I took a slightly longer walk today, long enough for my legs to stop feeling wobbly and then start feeling wobbly again. I came out from the corridor of trees and stopped at the road for longer than I usually would, noticing the pull of the flat land beyond the A10. It was cold, and there was no sun so it felt colder, and I would have liked to cross the main road and walk out under the grey sky towards the band of pale pink. Instead, I carried on, noticing how very cold it was, how very bare the trees, how very spiky their twigs. I reminded myself that I wasn’t going to feel this weak forever, that this wasn’t COVID or pregnancy, that it was going to be a matter of days rather than months. Thought that I ought to pump up the tyres of my road bike for when I should be ready to cross the road, but not yet. Then, in the trees, birdsong: I guessed it was a robin, and then looked up, and up, and saw it at the very top.

Epiphany

Pale mauve cyclamen flowers and variegated green leaves, shiny with rain, growing in wet ground.

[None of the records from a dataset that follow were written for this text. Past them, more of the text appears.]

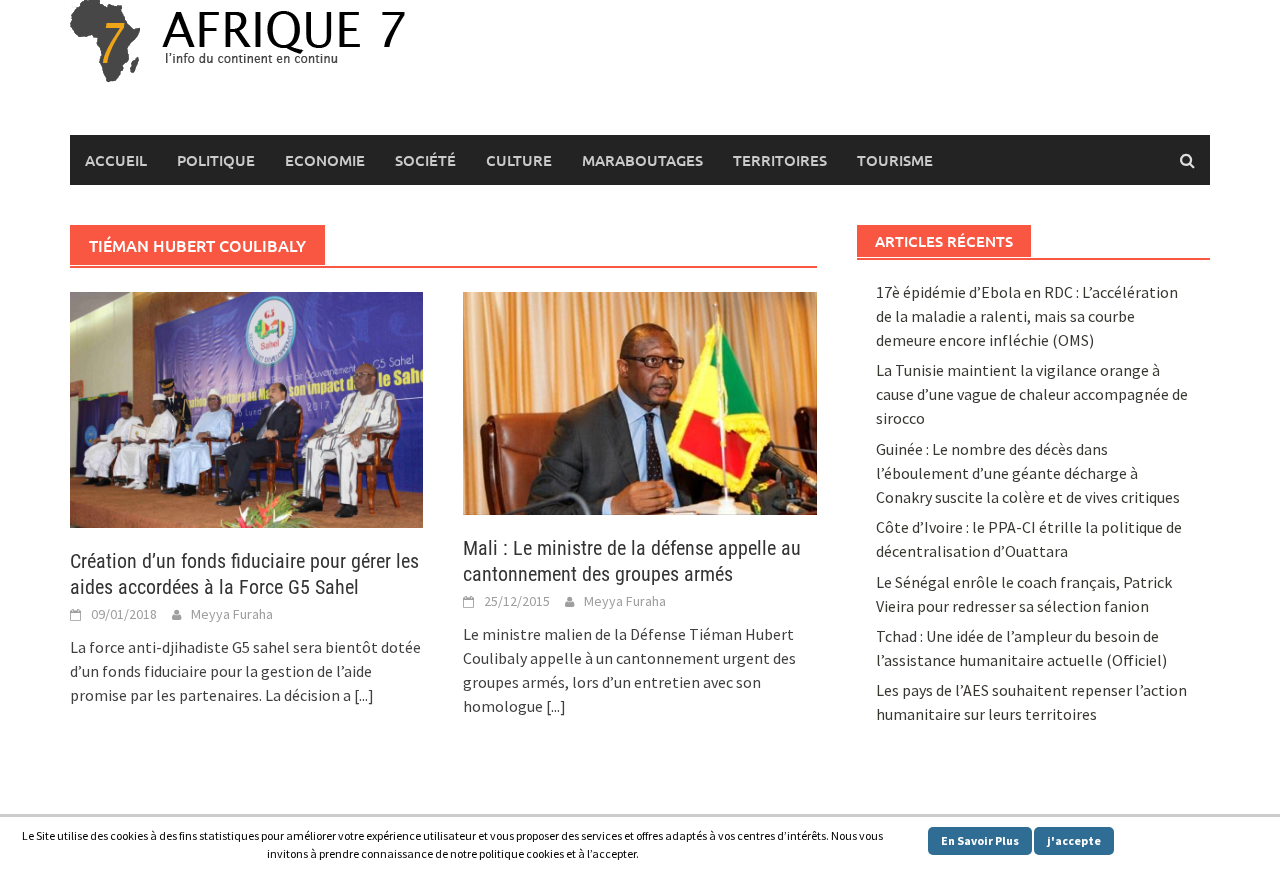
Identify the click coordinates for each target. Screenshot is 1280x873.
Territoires (780, 160)
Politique (216, 160)
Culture (519, 160)
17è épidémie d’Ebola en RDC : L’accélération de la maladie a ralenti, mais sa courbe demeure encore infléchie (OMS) (1027, 316)
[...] (364, 695)
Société (425, 160)
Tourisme (895, 160)
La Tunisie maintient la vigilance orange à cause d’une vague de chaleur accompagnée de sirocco (1032, 394)
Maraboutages (642, 160)
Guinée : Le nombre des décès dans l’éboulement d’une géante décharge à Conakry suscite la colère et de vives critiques (1028, 473)
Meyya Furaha (232, 614)
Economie (325, 160)
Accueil (116, 160)
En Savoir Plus (980, 840)
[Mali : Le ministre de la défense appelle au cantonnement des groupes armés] (639, 401)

The earth tips back and the light reaches back out to the north, stretches, spreads over us. The sun stays past four o’clock, just a little bit more than eight hours now. The solstice marked the turning point; now I begin to notice.

It’s cold, though. I walked out earlier, just a little way. My loose silky trousers, practical for a healing abdomen, are not so practical for a January walk; I am grateful for my brother’s long-ago recommendation of long-john base layers. I realised, half-way out, that my mind was singing me the enquiry of the Three Kings, the steady four-four of Mendelssohn’s setting keeping pace with my footsteps. Say, where is he born the king of Judea, for we have seen – for we have seen – have seen his star – have see-een his star and are co-ome to ado-ore him – have see-een his star and are co-ome to adore him… These Magi are walking, I think; it isn’t the swaying three-four camel-gait of We Three Kings. Too late, too slow, looking in the wrong place, but getting there in the end.

I caught a glimpse of the cathedral between two houses (you can see it from most places, if you look hard enough) and the flag on the west tower was streaming straight out in a rectangle, like a child’s drawing. The moon, just shy of a quarter, winked through a window of cloud and went away again. I turned, left it at my left shoulder, and turned back towards the sun, and into the wind.

In the garden, the cyclamen have bloomed: sturdy stems, delicate mauve flowers shaped like fantastic head-dresses springing from a rolled band, more outlandish than you’d see in any nativity play. I planted them under the most troublesome of the apple trees, hoping to introduce a little colour against that gloomy fence if nothing else. Suddenly, I’m vindicated.